WHAT YOU HAVE TO DO
Starting at the beginning of the material and ending at the line containing "tap(56, 1006)", update the text by changing "notifications" to "alerts" and leaving everything else unchanged. Leave the pictures out of your answer.

==*==

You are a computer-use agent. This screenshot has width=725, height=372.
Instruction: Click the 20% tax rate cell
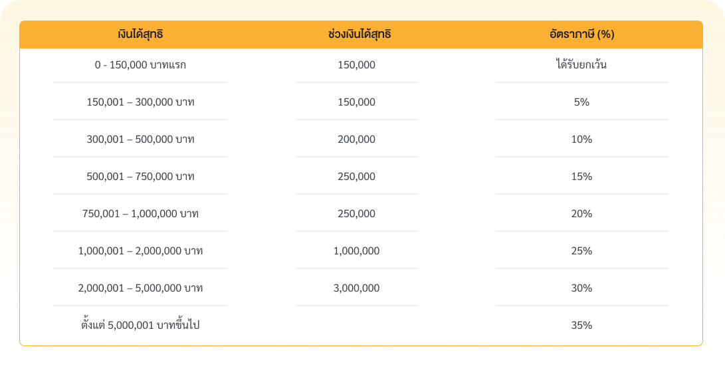pyautogui.click(x=581, y=214)
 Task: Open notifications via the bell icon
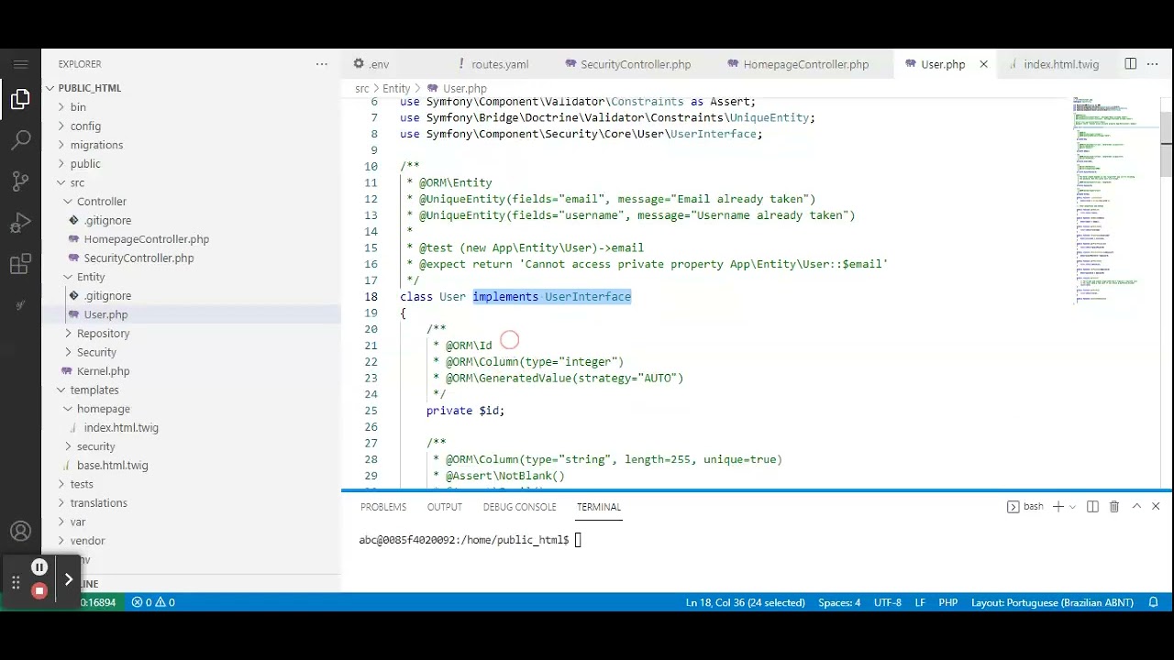pos(1154,602)

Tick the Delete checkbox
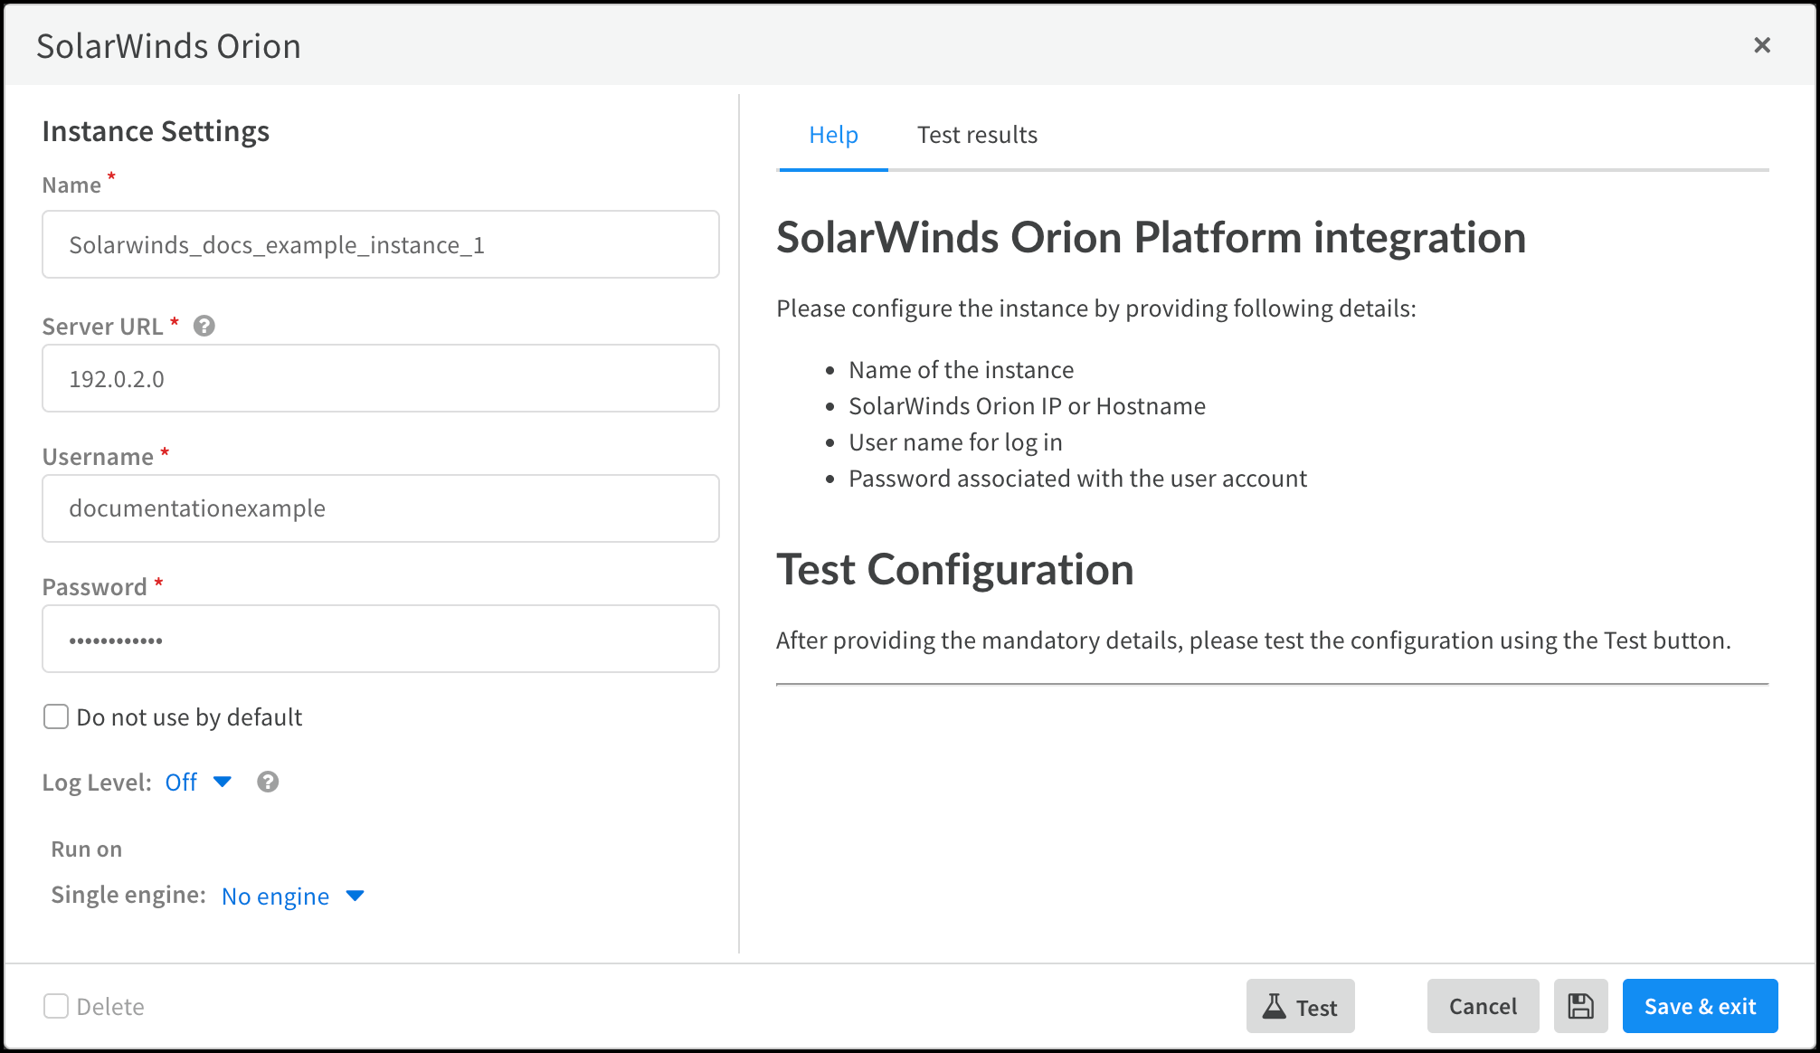tap(56, 1006)
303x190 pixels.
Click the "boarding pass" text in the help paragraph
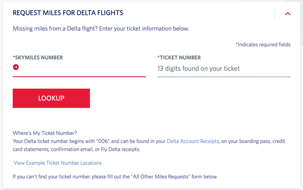(244, 141)
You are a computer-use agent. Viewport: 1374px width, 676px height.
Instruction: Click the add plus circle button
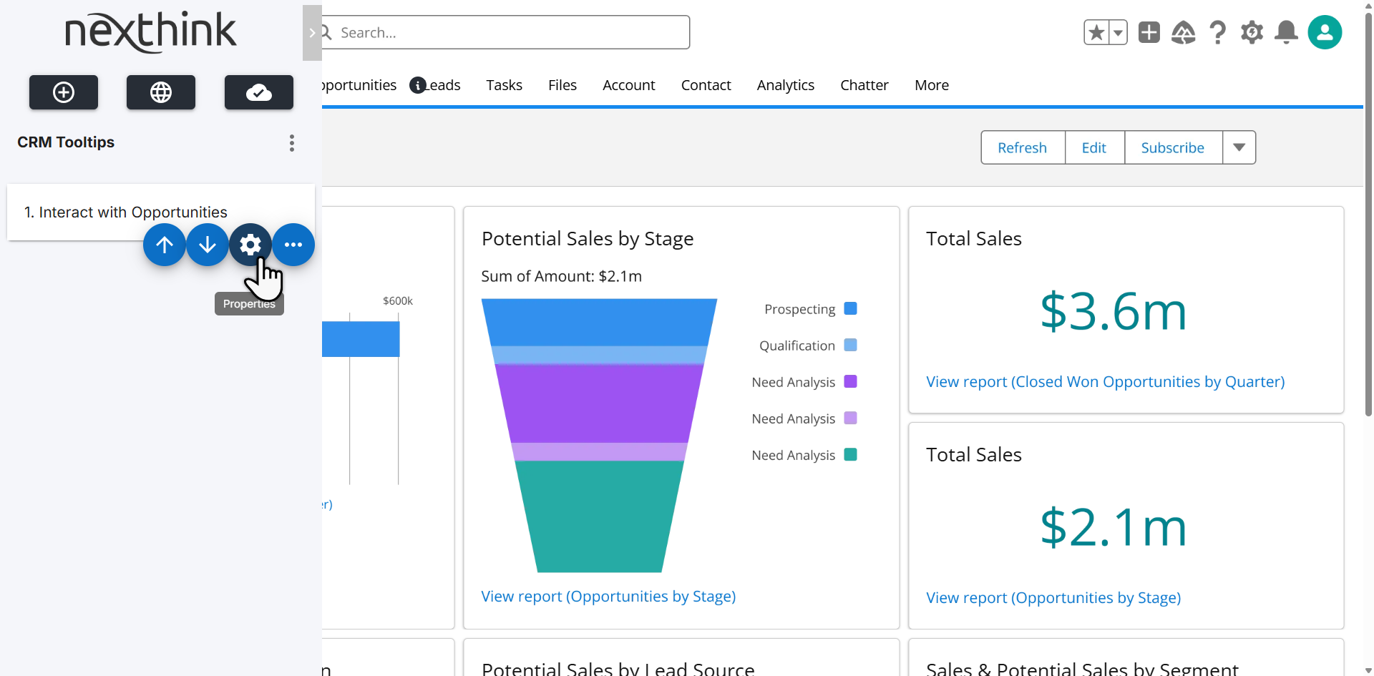[x=64, y=92]
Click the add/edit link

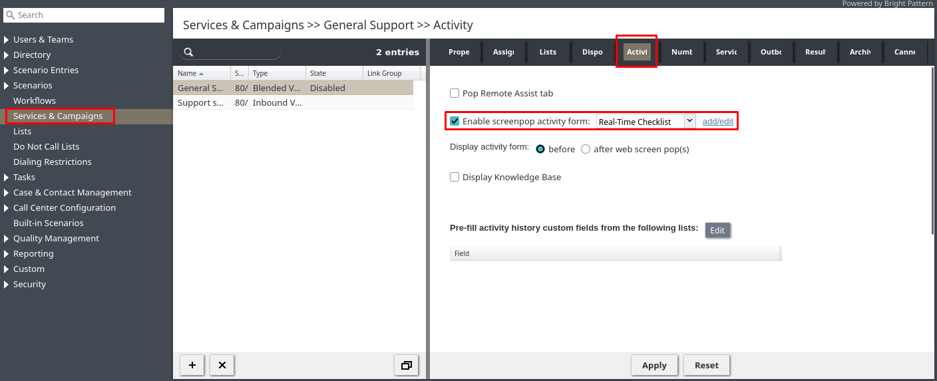coord(717,122)
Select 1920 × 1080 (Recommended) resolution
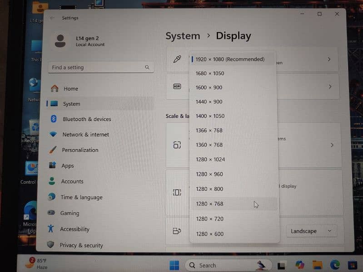Screen dimensions: 363x272 pos(230,59)
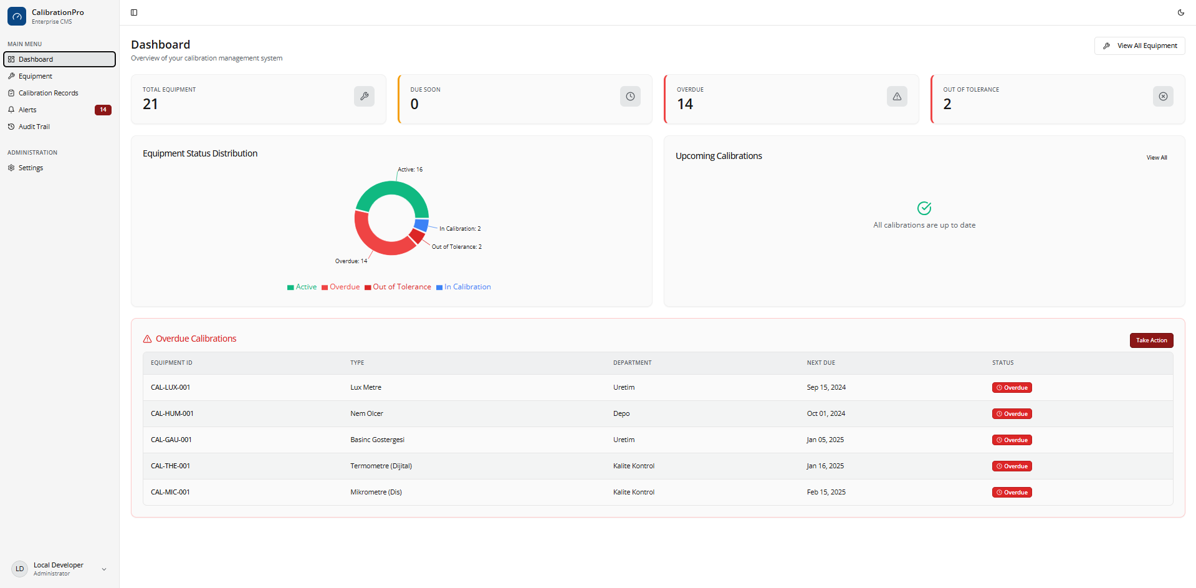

==*==

THE COMPLETED TASK
You are a computer-use agent. This screenshot has width=725, height=372.
Instruction: Click the 20% tax rate cell
pyautogui.click(x=581, y=214)
 Task: Open alerts via the bell icon
pos(1154,602)

Tick the Delete checkbox
tap(56, 1006)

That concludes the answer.